Dataset entries
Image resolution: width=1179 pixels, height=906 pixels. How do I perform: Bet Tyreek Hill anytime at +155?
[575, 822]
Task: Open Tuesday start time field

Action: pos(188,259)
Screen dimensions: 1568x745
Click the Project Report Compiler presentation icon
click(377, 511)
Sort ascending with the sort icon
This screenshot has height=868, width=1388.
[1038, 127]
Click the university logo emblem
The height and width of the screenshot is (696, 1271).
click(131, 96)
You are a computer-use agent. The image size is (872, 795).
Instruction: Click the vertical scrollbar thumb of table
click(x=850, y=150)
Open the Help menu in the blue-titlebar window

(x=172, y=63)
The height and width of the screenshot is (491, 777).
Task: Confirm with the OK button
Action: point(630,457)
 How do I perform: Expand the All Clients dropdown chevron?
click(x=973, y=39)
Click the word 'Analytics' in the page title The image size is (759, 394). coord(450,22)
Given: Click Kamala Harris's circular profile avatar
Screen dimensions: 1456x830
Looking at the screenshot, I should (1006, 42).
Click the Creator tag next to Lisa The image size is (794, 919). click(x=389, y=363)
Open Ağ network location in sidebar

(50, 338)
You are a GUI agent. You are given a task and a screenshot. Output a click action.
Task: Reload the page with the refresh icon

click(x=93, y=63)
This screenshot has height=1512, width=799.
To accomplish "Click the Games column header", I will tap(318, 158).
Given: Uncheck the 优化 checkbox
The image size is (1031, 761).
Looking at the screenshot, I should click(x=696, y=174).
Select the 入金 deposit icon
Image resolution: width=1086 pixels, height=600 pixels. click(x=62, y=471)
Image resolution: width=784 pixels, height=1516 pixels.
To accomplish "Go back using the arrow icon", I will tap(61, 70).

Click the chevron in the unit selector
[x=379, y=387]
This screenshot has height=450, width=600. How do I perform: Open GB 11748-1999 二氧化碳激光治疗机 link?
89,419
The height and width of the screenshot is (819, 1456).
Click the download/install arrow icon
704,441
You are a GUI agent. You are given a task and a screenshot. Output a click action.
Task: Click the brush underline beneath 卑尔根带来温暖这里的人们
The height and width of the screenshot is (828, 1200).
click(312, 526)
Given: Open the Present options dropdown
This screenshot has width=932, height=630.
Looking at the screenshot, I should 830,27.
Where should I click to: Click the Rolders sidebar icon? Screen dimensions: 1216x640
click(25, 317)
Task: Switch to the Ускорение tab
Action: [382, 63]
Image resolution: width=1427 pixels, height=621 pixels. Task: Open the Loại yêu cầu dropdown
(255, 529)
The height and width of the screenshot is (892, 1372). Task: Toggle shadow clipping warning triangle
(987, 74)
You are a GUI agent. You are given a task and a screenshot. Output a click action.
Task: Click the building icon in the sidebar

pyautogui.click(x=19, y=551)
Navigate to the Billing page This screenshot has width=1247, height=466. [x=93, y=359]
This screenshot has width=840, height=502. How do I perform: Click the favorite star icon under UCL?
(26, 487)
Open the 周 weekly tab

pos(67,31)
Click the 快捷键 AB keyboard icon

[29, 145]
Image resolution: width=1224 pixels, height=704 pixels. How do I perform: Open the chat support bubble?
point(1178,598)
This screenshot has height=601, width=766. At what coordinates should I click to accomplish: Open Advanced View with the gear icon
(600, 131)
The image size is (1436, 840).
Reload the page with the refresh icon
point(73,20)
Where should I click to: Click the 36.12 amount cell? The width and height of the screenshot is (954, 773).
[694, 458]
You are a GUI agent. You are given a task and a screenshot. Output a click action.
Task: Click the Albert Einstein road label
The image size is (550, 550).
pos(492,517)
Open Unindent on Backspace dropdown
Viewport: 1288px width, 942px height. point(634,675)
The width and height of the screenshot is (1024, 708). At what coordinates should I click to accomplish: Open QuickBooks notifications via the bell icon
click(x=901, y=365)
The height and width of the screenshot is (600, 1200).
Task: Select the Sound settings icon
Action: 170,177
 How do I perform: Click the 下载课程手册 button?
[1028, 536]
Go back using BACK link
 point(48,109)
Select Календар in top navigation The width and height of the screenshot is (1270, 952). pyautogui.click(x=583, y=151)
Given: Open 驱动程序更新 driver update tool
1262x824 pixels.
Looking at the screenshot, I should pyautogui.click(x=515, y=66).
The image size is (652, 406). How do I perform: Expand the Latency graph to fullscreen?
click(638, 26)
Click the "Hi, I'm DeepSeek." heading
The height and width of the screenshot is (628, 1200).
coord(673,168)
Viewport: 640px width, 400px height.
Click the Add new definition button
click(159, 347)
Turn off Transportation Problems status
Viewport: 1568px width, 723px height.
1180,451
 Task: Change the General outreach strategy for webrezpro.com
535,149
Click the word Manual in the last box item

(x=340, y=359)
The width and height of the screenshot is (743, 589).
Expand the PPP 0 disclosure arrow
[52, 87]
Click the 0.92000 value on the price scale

# AIM OF THE EXERCISE
Count the lines in the entries above that contain the string "accomplish". Reply with the number alone.

# COMPLETE RESPONSE
4